Por Renato Rovai
Dilma venceu as eleições de ontem com 12 milhões de votos em relação a José Serra. Não é pouco. Mas também não é tanto quanto parece. Não fosse a militância ter assumido a disputa como sua, ao final da primeira semana do segundo turno, e provavelmente a vaca teria ido para o brejo mesmo depois de o PT e partidos aliados terem construído com Lula o governo mais popular da história do país.
Na segunda-feira dia 11, logo depois do debate da TV Bandeirantes a diferença entre Dilma e Serra bateu em quatro pontos no tracking interno do PT. O sinal amarelo, porém, tanto para a militância quanto para a coordenação de campanha já havia ascendido antes, no meio da semana anterior, quando a diferença começou a cair e a sensação era de que tanto o programa de TV de Serra estava melhor quanto como a pauta do segundo turno era ditada por ele, com relevância especial para o tema do aborto, que havia ganhado uma centralidade sem sentido nos debates públicos.
Foi essa sensação que fez com que nas redes sociais e nos blogues os militantes passassem a exigir de Dilma uma postura mais aguerrida no debate da TV Bandeirantes. No sábado e no domingo do debate a pressão foi imensa.

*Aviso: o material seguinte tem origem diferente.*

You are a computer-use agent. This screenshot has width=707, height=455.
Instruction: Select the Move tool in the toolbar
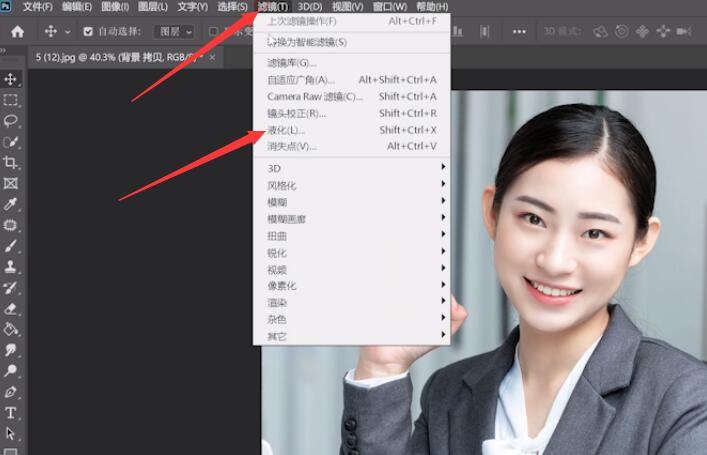(x=11, y=79)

Blogueiros e tuiteiros queriam que ela não deixasse nada sem resposta e que comparasse a gestão tucana e os governos de Lula principalmente em relação à valorização do Estado e aos investimentos sociais. E pediam que Dilma enfrentasse com coragem a questão do aborto.
Na coordenação de campanha havia dúvidas se essa era a melhor estratégia. Um setor preferia uma Dilminha mais paz e amor, que tocasse a bola de lado contando com a enorme popularidade de Lula para chegar a vitória, como se ela fosse inevitável. Outro grupo defendia uma candidata mais firme. E Dilma também não estava satisfeita no figurino de mulherzinha comportadinha e boazinha. Queria enfrentar Serra. Queria deixar claro que era diferente e melhor do que ele. E foi para o debate com sangue nos olhos.

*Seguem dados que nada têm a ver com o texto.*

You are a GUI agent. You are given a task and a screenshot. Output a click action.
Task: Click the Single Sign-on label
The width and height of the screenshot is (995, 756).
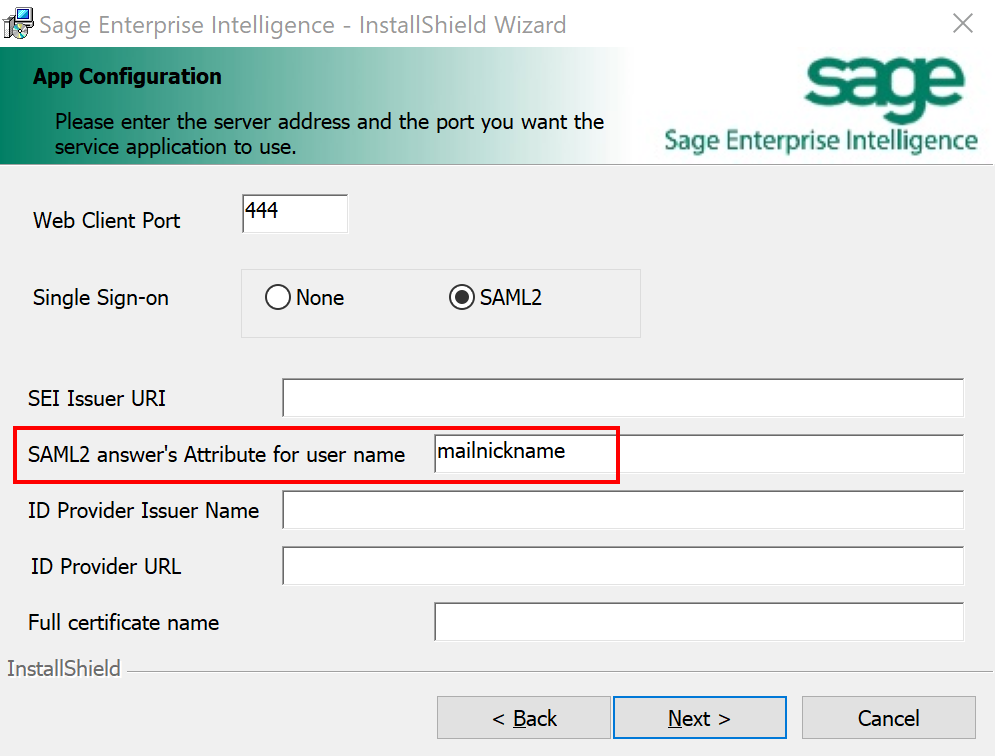click(100, 298)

Dilma não poupou o tucano do primeiro ao último minuto do encontro. Fez o que a militância queria e não só mudou a pauta do debate do segundo turno, que migrou de aborto para privatizações, como também encheu de brios seus apoiadores que foram para a rua enfrentar o debate político.
Após o debate, registrei isso num post. Não tenho dúvida de que aquele foi o turning point da campanha – como gostam de dizer os gringos. Ou seja, o momento da virada do segundo turno. Se Dilma não assumisse tal postura no debate da Band, Serra poderia ter virado o jogo na semana que entrava.
Ao demarcar campos, Dilma deu mostras de que se tratava de uma disputa entre dois projetos distintos e que de alguma forma a esquerda e o movimento social progressista só tinham um lado para ficar. Com algumas exceções, foi isso que aconteceu.
Sindicatos, MST, feministas, defensores da democratização da comunicação, blogueiros progressistas, ecologistas sérios, artistas comprometidos, lutadores de todos os setores tornaram as três semanas que separaram o debate da Band do dia de ontem nas mais intensas de uma disputa política desde a redemocratização.
Dilma foi eleita com 12 milhões de votos de diferença. Não fosse o apoio decisivo desses setores e a história poderia ser diferente.
Isso não é ruim. É ótimo. O governo de Dilma terá de dar especial atenção a esses setores, que não tem reivindicações privadas, mas públicas. E de interesse público.
O segundo turno foi ótimo para a futura presidenta da República. Sua vitória vem com marca de povo, de luta social, de projeto democrático, com a força da esquerda.
Dilma terá de fazer um governo que avance nas conquistas já obtidas nos oito anos de Lula. É isso que vai lhe fazer governar junto com quem lhe garantiu a vitória de ontem, a militância.